Bob Denneau, Rockwood’s chief information officer, told the Board of Education the district’s technology teams support “just under 19,000 students” across more than 30 buildings and have used Prop 3 funds to upgrade networks, install interactive flat panels and deploy devices.
The update, presented as information only, laid out the department’s three teams — network/server, information systems and instructional technology — and summarized operational metrics, including more than 4,000 support tickets in August, roughly 17,000 tickets year‑to‑date and nearly 12,000 help‑desk phone calls handled by a small staff. “If we don’t have that in place and that team is not making sure that that network is reliable … that is felt,” Denneau said.
Why it matters: the district relies on the technical backbone to keep phones, wi‑fi and learning systems running; disruptions affect safety and instruction, staff said. The district has also invested in redundancy such as uninterrupted power supplies to keep phones and wireless online during power outages.
Denneau described how Prop 3 funds were used: network switching and resiliency work, widescale deployment of interactive flat panels (about 500 panels installed), and device refreshes including roughly 2,200 iPads primarily for K–2. He said some device setups (iPads) require manual configuration that lengthens deployment timelines.

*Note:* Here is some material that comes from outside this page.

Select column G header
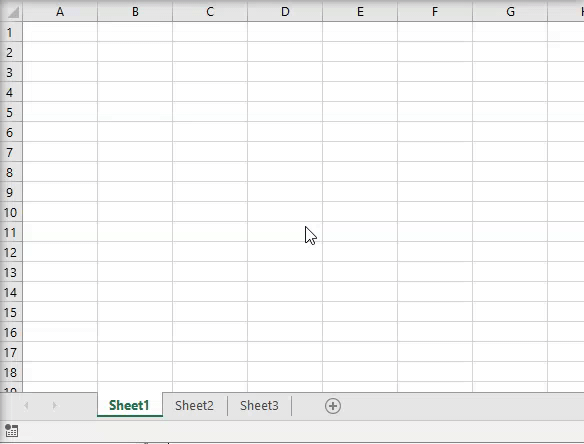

On cybersecurity and privacy, Denneau said the district uses multiple layers of protection and manages many systems in‑house to reduce costs and preserve control. He noted the district maintains more than 100 student data‑privacy agreements for online resources and that data integrations across systems are an ongoing operational focus.
AI review: Denneau described a limited, targeted review of Google Gemini use by 10 power users at each high school during March 1–14. He said the sample showed the most common use was academic support — students quizzing themselves or using Gemini as a tutor — and that he “did not find a single use case of ‘write my essay for me’” in that sample. The review also found instances of assignment‑completion help and occasional personal or counseling uses; in one case Gemini returned calming techniques and a hotline number when a student reported panicking, a response Denneau described as a positive safety signal.
Board members asked about how ticket data are analyzed for trends, whether multiple versions of similar software create support burdens, and how the department runs projects. Denneau said ticket trends are used to identify problem sites, curriculum purchases often drive overlapping software decisions, and project management is shared among department heads with central coordination for large initiatives such as the smart‑panel rollout.
What’s next: staff said they will continue to use Prop 3 funding for infrastructure and device installs, repeat and expand the Gemini usage review later in the year, and continue outreach and training so teachers use technology to amplify instruction rather than substitute for core learning activities.